The book’s concluding chapters focus on distribution practices, including discussions of downloading, file-sharing and creative commons (chapter 7), and archival preservation of digital material (chapter 8). Whilst these are some of the most prosaic topics of the project, the concluding chapter (9) is a particular highlight, replete with a rich discussion of the political and ethical dimensions of digital arts and the role of social media (including non-traditional networked environments like online gaming) in the interface that digital practices offer between the artistic and social. Looking back a few years after the publication of this book, it is clear that this is one of the most important issues facing digital arts: that of the role art can play as a catalyst in creating the prerequisite conditions necessary to enable social innovation and change, breaking down barriers and opening up a new potential way to democratize the arts (157).

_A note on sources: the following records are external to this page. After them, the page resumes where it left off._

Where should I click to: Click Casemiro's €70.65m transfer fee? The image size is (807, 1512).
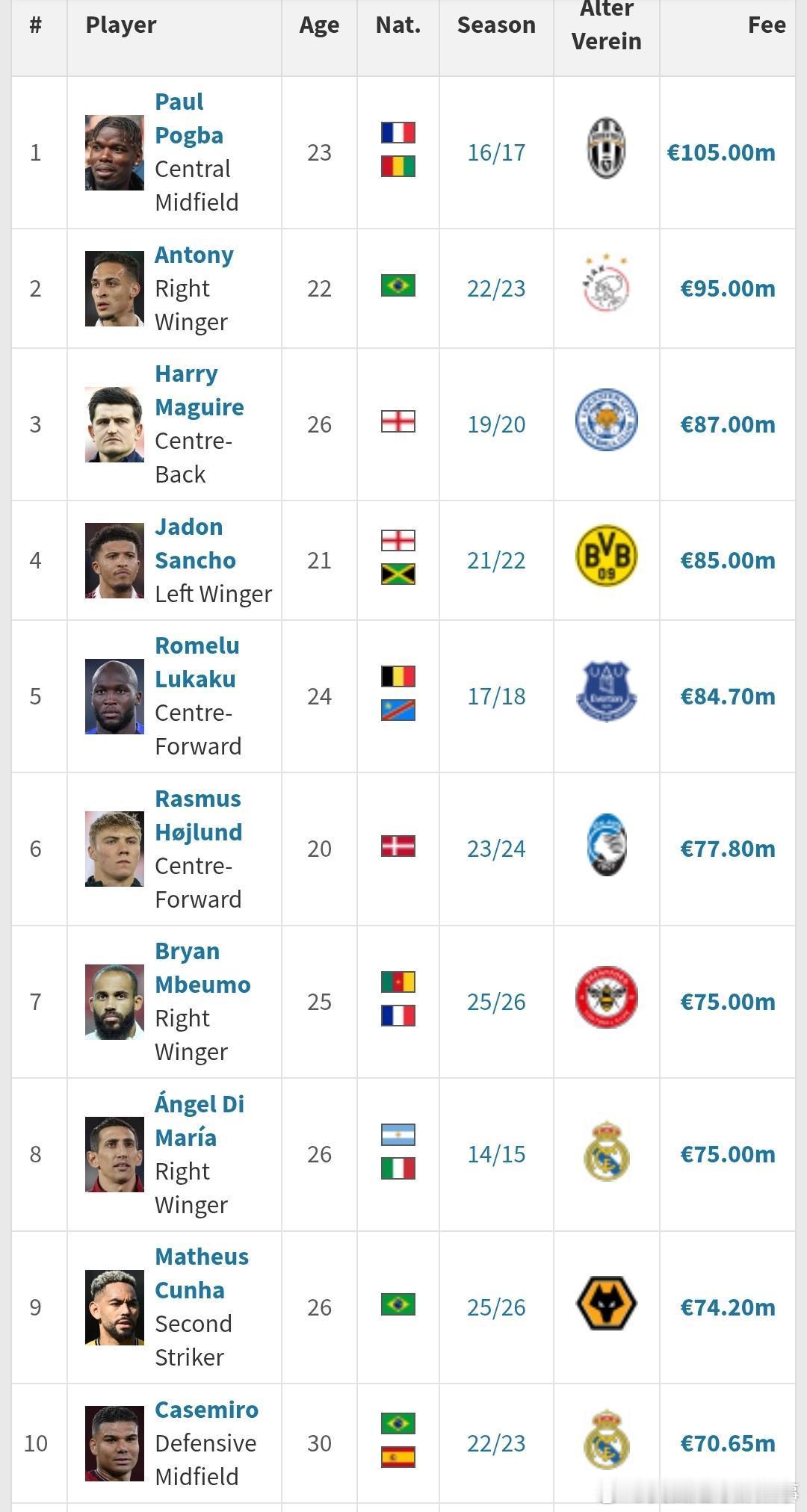click(x=728, y=1443)
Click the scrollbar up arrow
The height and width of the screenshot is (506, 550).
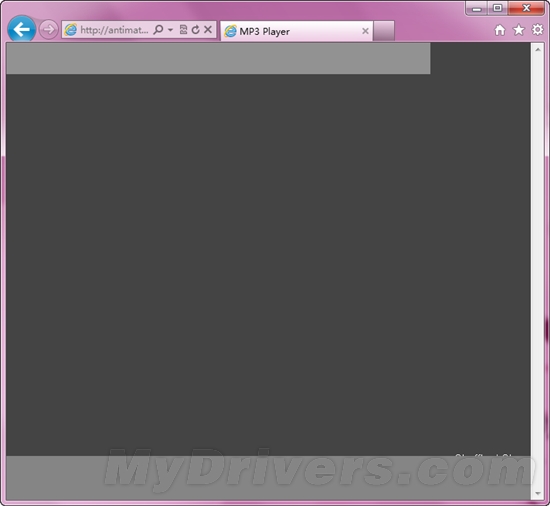click(x=538, y=50)
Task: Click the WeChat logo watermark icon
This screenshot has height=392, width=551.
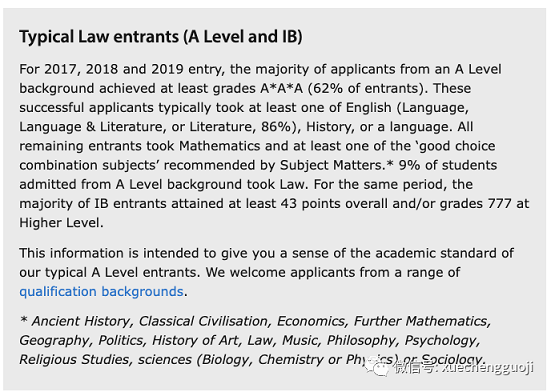Action: 376,367
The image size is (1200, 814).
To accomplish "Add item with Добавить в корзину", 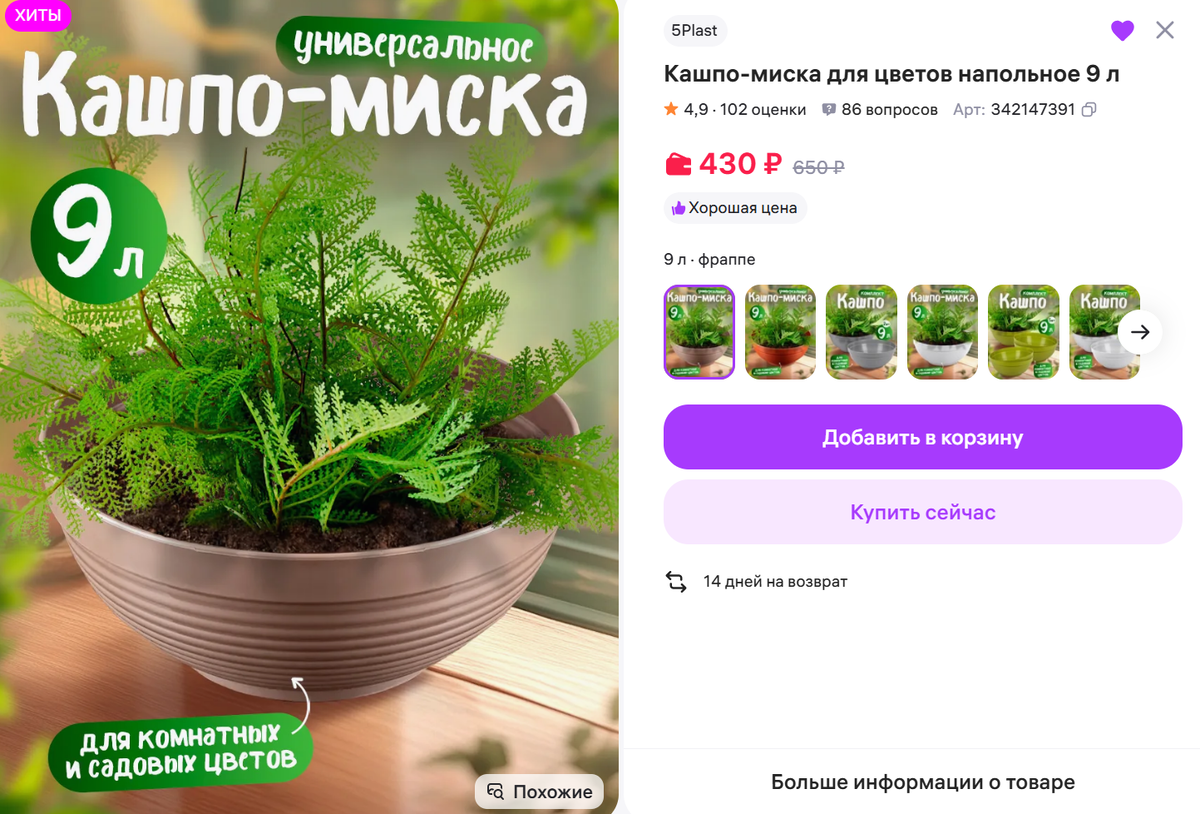I will (923, 437).
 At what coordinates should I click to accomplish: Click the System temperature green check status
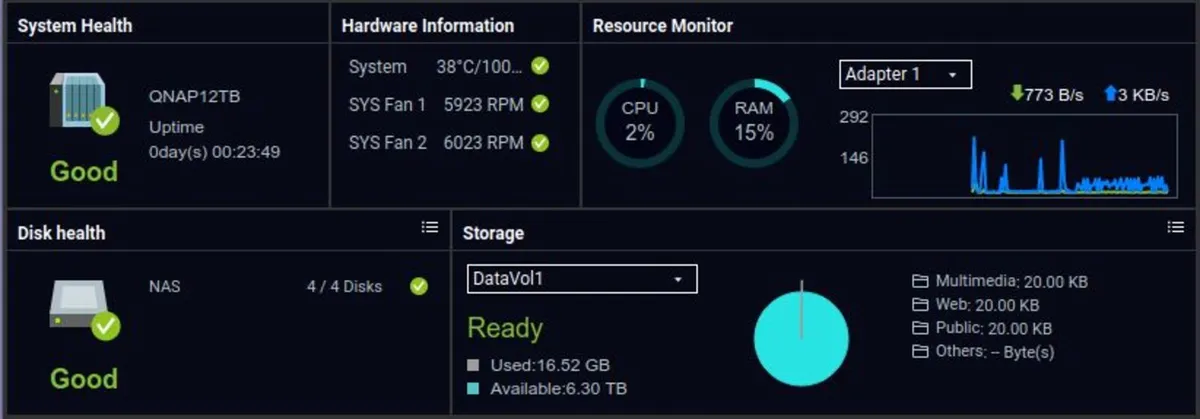pos(540,67)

After the cartographic gestures of the introduction, these latter chapters feel more like Deleuzian tracing, gathering together ideas on a teleological journey towards an alluring sense of completeness, than cartography. Given the spiralling of this book towards a final concluding chapter on hyperrealism in digital art, this movement from mapping to tracing seems to be no coincidence, perhaps presenting a subtle meta-critique of the relationship between the fluid nature of digital arts and the pedagogical need to linearize a field which is still very much a boundary-less network space (pace Latour), perhaps even a vulnerable space loosely encompassing a group of discrete disciplines with shared processes but not necessarily goals.

Or perhaps I’m just over-reading it. For all of the tempting allusions to meta-narratives and subtext, the best way I can summarize this book is functional. In general, the language and presentation of ideas is clear, with the exception of a few slightly obfuscated turns of phrase, such as (for example) the claim that digital art is the “ubiquitous part of our vernacular in today’s ever more globalized world” (2). Nevertheless, the central themes Hope and Ryan draw on are extremely well thought through, with useful bullet-point summaries and further reading lists in each chapter providing the backbone to a clear and comprehensive textbook that would sit well at the heart of any university course on digital and new media art. However, whilst there is considerable critical engagement with the material discussed, there is little in the way of the innovation or revelation needed to make this book a real addition to the established body of scholarly material on electronic music. This isn’t to diminish the work at all—it is brilliant in its relevance and succinct accessibility, and I would highly recommend it to anyone teaching a new media art course—but I would definitely welcome a more adventurous work from the brilliant duo of Hope and Ryan.

References

Benjamin, Walter. 1977 [1936]. “The Work of Art in the Age of Mechanical Reproduction”. In Illuminations (trans. Harry Zohn). New York: Schocken Books.

Cox, Christoph and Daniel Warner (eds.). 2004. Audio Culture: Readings in Modern Music. London: Continuum.

Demers, Joanna. 2010. Listening Through the Noise: The Aesthetics of Experimental Electronic Music. Oxford: Oxford University Press.